Hilson v. Hilson

127 So. 2d 126 | Fla. Dist. Ct. App. | 1961

PER CURIAM.

By interlocutory appeal the appellant Ottis Tal Hilson seeks review of certain orders relating to alimony, child support and costs including attorney fees, rendered some time after entry against him of a divorce decree at suit of the appellee Ruth A. Hilson.

The decree approved and adopted the provisions of a prior separation agreement which in addition to certain other payments, required the husband to pay $150 per week for alimony and child support, $90 of which was to be for alimony and $60 for child support at the rate of $20 per week for each of three minor children.

In February 1960, to accommodate a drop in revenue in the small roofing business owned and operated by the husband, a mutual oral modification agreement was reached by the parties, reducing the payments from $150 to $100 per week for six months. The husband claimed that modification contemplated re-evaluation after six months. The wife later contended their agreement was that after six months the husband was to pay extra, to repay the $50 per week thus omitted for six months, and thereafter to resume payments at $150 per week. Before that six months expired, the wife caused a rule to show cause to be issued claiming the full amount since February. No hearing was held thereon, because on July 26 the parties made a further oral agreement, on the basis of which the husband continued to pay $100 per week. In October the husband filed a petition to further modify the already modified agreement, seeking a reduction in the $100 per week payments, claiming a still worsened financial condition. That petition was not brought on for hearing, until hearing on a rule to show cause which was issued against the husband in December. The chancellor denied the husband’s petition to modify, and found that $50 a week waived for six months in the oral modification made by the parties in February of 1960 was, as the wife contended, to be repaid to her thereafter, and then the payments were to return to the original amount of $150 per week.

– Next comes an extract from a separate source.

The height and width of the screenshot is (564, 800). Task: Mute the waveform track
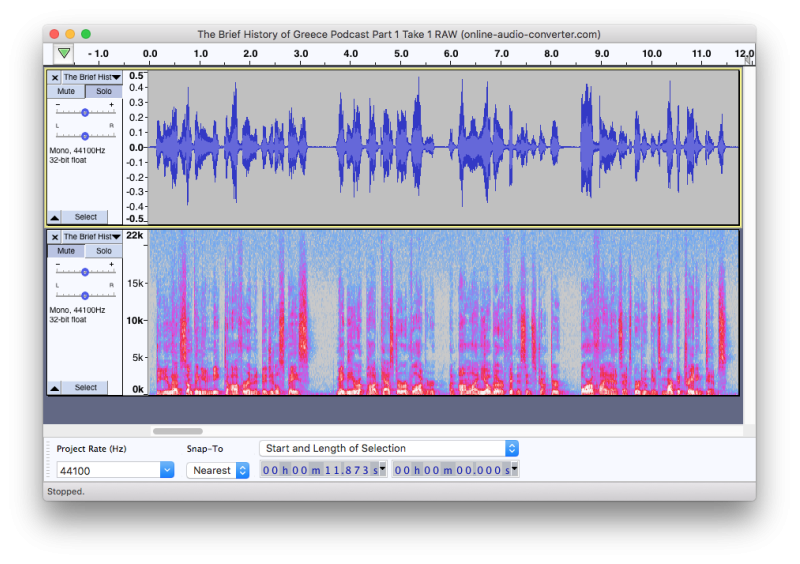pos(66,91)
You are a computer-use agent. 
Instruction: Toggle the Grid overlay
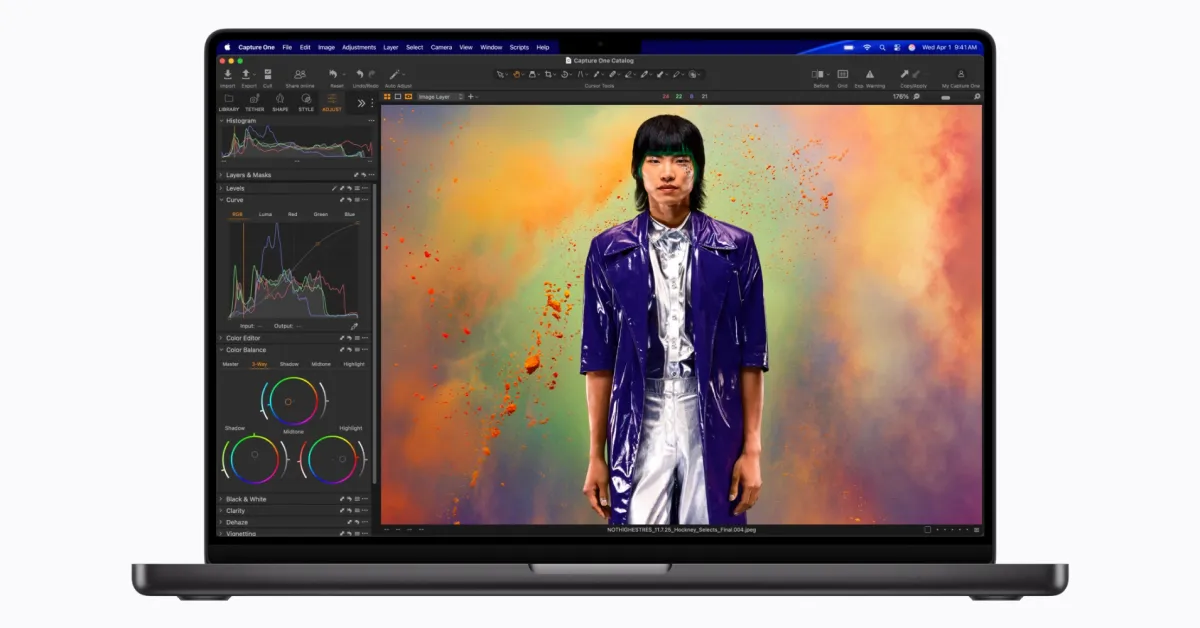coord(842,74)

The order dated December 21, 1960, granted the wife a judgment against the husband for “$1,700 back alimony and support to date,” and further required the husband to pay $200 per week until February 24, 1961, and thereafter to pay $150 per week “in accordance with the original property settlement, made a part of the final decree.” Later, without notice to opposing counsel and without adversary hearing, the court entered an order for the costs and attorney fees.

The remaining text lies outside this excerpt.